Brief 1 - Copy the entries exactly, starting at the line that contains "This screenshot has height=1232, width=2156." and stopping after the line that contains "This screenshot has height=1372, width=2576.".

Source text -
•••
265 B.R. 27 | E.D.N.Y | 2000
MEMORANDUM AND ORDER
Pending before the Court is the motion of Kenneth P. Silverman, Esq. (“Silver-man”) for rehearing of the Court’s June 23, 2000 Memorandum and Order. For the reasons that follow, the motion is denied.
BACKGROUND
In its June 23, 2000 Memorandum and Order, the Court reversed an order of the United States Bankruptcy Court for the Eastern District of New York (Eisenberg, B.J.), dated August 25, 1999, and held that the Bankruptcy Court lacked subject matter jurisdiction to appoint Silverman as trustee following confirmation of the Chapter 11 reorganization plan (the “Plan”) of American Preferred Prescription, Inc. and its affiliates (“APP” or the “Debtor”). Familiarity with this Court’s June 23, 2000 Order is assumed and, accordingly, only those facts germane to the instant application are addressed.
The Bankruptcy Court issued three orders leading up to its August 25, 1999 Order and pertaining to Silverman’s appointment. First, on April 11, 1997, just over one year after the Plan was confirmed, the Bankruptcy Court appointed Kenneth Silverman as trustee, pursuant to 11 U.S.C. § 105, to “have all the rights, duties and powers vested in a trustee appointed under Title 11 of the United States Code, including authorization to take possession of the debtor’s property, to operate and manage the debtor’s business pursuant to 11 U.S.C. § 1108, and to perform all of the duties of trustee prescribed in 11 U.S.C. § 1106(a)....” The April 11, 1997 Order was not appealed.
•••
Brief 2 - Translate this sentence from the court order into Spanish: "For the reasons that follow, the motion is denied."
•••
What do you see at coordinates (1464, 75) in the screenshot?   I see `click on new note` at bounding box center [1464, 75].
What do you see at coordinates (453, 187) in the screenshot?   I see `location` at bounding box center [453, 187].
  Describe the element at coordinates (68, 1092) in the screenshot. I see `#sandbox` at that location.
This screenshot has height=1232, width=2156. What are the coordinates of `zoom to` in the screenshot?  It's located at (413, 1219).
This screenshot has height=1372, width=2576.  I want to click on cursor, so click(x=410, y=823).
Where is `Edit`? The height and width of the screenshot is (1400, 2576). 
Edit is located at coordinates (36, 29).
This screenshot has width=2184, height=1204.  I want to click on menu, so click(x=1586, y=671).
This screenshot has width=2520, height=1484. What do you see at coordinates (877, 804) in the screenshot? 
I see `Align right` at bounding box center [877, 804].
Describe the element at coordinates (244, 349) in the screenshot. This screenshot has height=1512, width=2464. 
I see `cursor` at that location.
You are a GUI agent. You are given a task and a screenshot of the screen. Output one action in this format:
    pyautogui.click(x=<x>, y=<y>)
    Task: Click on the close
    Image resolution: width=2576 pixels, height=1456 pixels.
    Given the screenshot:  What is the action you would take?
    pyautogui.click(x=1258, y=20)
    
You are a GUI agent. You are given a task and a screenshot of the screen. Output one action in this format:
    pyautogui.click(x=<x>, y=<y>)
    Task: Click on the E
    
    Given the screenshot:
•••
Worked answer 1 -
This screenshot has height=1232, width=2156. What are the coordinates of `zoom to` in the screenshot?  It's located at (413, 1219).
This screenshot has height=1372, width=2576.  I want to click on cursor, so click(x=410, y=823).

Worked answer 2 - Por las razones que siguen, se deniega la moción.